Sampai sekarang saya kira serikat pekerja ini masih harus berjuang agar kasus-kasus rotasi, rolling, promosi dan degradasi, PHK, pensiun diri, yang dinilai merugikan pekerja, dapat dilakukan untuk menguntungkan kedua belah pihak. Perusahaan hampir selalu menang. Atau kalaupun kalah, putusan mediasi tripartit, banyak yang tidak dijalankan.
Dewan Pers juga berkali-kali menjadi tempat mengadu kasus hubungan industrial perusahaan pers dan karyawan walau sebenarnya itu lebih menjadi urusan dinas tenaga kerja. Tetapi putusannya tidaklah mengikat seperti kalau ditangani dinas tenaga kerja, jadi lemah dalam implementasinya. Paling jauh ya mendampingi agar penyelesaian dilakukan tanpa merugikan pekerja pers, terlebih apabila kasusnya terjadi karena wartawan mengalami masalah karena dia bekerja menjaga indepensi profesinya.

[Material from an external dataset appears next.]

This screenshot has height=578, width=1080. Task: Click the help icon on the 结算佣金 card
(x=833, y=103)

Saat ini sudah terjadi perubahan lanskap dan proses kerja wartawan, sehingga kemandirian dan profesionalisme wartawan tercemar. Anda yakin wartawan masih teguh pada independensinya ketika melakukan tugas jurnalistiknya? Ataukah kebanyakan sudah bekerja benar-benar tunduk pada sifat industri dari apa yang disebut industri pers?

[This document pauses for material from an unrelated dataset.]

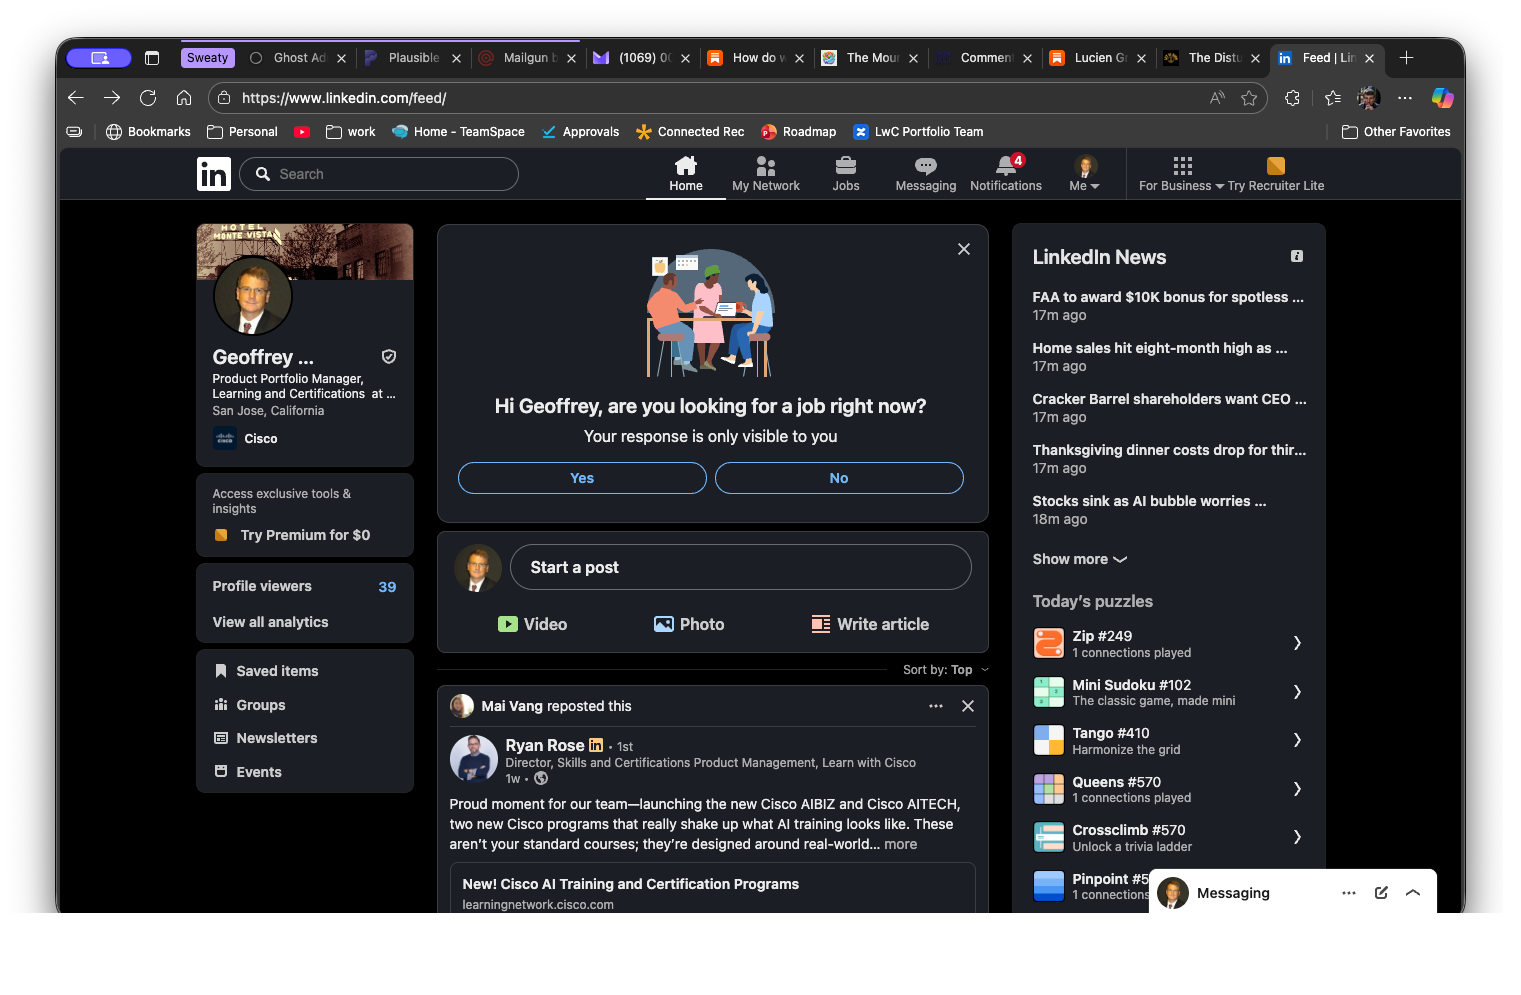The width and height of the screenshot is (1521, 995).
Task: Click the LinkedIn logo
Action: 213,174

Di dalam mata uji perencanaan liputan di Uji Kompetensi Wartawan, usulan tema dan topik liputan merupakan inisiatif wartawan. Dia juga harus menyodorkan nama narasumber, sudut pandang pemberitaan, bahkan daftar pertanyaan topik yang akan dikembangkannya menjadi berita. Editor (dan juga penguji) akan menguji aktualitas dan relevansi topik itu dengan visi misi medianya, tentu juga dengan saran agar nanti beritanya layak “jual”.
Bila dianggap memadai maka peserta UKW di mata uji ini akan lulus. Inisiatif atau usulan ini lahir dari kemampuan wartawan dalam menyerap berbagai persoalan yang ada di bidang liputannya sehari-hari. Dan pemahamannya untuk menjadikannya sebuah berita yang dapat menjadi solusi, jalan keluar, atau meramaikan agar masalah itu nanti dibicarakan oleh masyarakat. Istilah sekarang mungkin, menjadikannya topik hangat atau viral.

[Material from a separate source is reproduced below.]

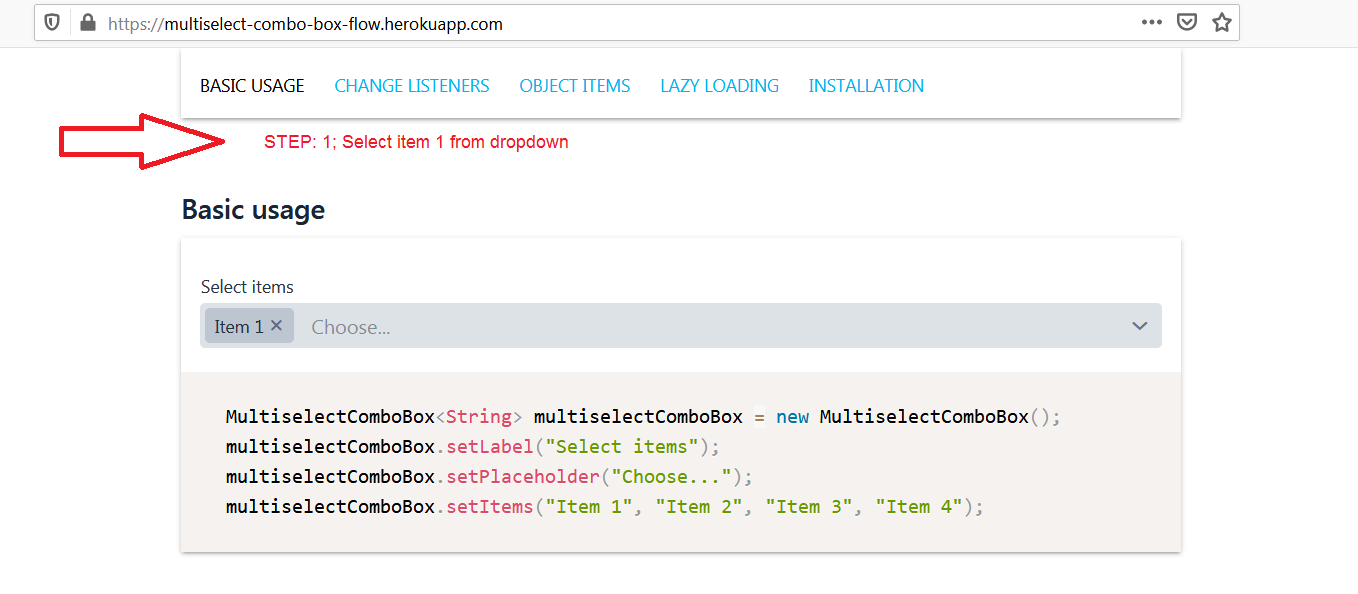Focus the browser URL address bar
The image size is (1358, 594).
point(600,23)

Banyak wartawan yang terpaku pada rutinitas, hanya memberitakan apa yang tersedia di depannya. Entah itu peristiwa, acara, jumpa pers, atau lebih parah rilis yang disediakan para pihak di tempat liputannya. Dia lupa unsur “why” yang kalau terus digali, dapat menghasilkan materi liputan menarik.
Inisiatif ini wujud independensi karena lahir dari gagasan si wartawan, dari “pertemuannya” dengan masalah yang ada di sekelilingnya. Tanpa inisiatif apakah wartawan itu profesional? Bila hanya menjalankan penugasan, arahan, dari editornya, bahkan tidak dapat atau berani untuk memberi catatan tambahan atau usulan, sulit menyebutkan profesional.
Saya kira kondisi ini sekarang terjadi di kebanyakan media massa. Saya mengamati peserta UKW, jarang sekali yang antusias menyampaikan gagasan topik liputan. Ketika diberi contoh, barulah mereka menanggapi. Semuanya datar-datar saja, seperti tidak ada persoalan. Padahal secara teoritis, apa saja bisa digarap menjadi berita menarik.